Today, many companies have managed to get the balancing act of getting costs down and handling manufacturing inefficiencies right. This can mostly be attributed to the adoption of Six Sigma methodologies. However, the level of discipline that is now commonplace with regard to the cost of doing business is sorely lacking when it comes to revenue management. The result is that many companies’ top lines suffer as a result of cash leaks from the revenue side.
Any Six Sigma project begins with the clarification of a problem within business processes and narrowing of the scope to produce measurable goals that can be achieved quickly. A team is then assembled in order to break down each process in minute detail, suggest what can be improved and lay down a plan to implement the improvements. Project managers alongside their sponsors will typically start by examining processes and defining defects in the process that allow salespeople to go against set guidelines laid down by pricing analysts.

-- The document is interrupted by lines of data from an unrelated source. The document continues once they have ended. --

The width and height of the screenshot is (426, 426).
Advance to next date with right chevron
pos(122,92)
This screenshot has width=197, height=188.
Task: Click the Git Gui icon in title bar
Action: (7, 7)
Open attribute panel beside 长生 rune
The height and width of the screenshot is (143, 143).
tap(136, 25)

For the second step of the project, the team will gather data and make it ready for analysis. This starts by mapping the pricing process with the help of team members, who fill out the details in each step. In order to generate the necessary information and verify it, the project manager should hold formal and informal interviews with individuals from the major functional divisions, usually: marketing, IT, finance, sales and pricing. The exercise results in a high-level map of the pricing process from start to finish, showing how information flows from step to step.
After mapping and documentation of the process, the Six Sigma team can start analyzing the data collected. The team will identify ways through which different people or roles do not act as required or fail to effectively control a stage within their area of responsibility. This analysis is aided by a Cause and Effect (C&E) Matrix, a Six Sigma tool which helps to identify and prioritize problems while listing the requirements of the customer from that particular process.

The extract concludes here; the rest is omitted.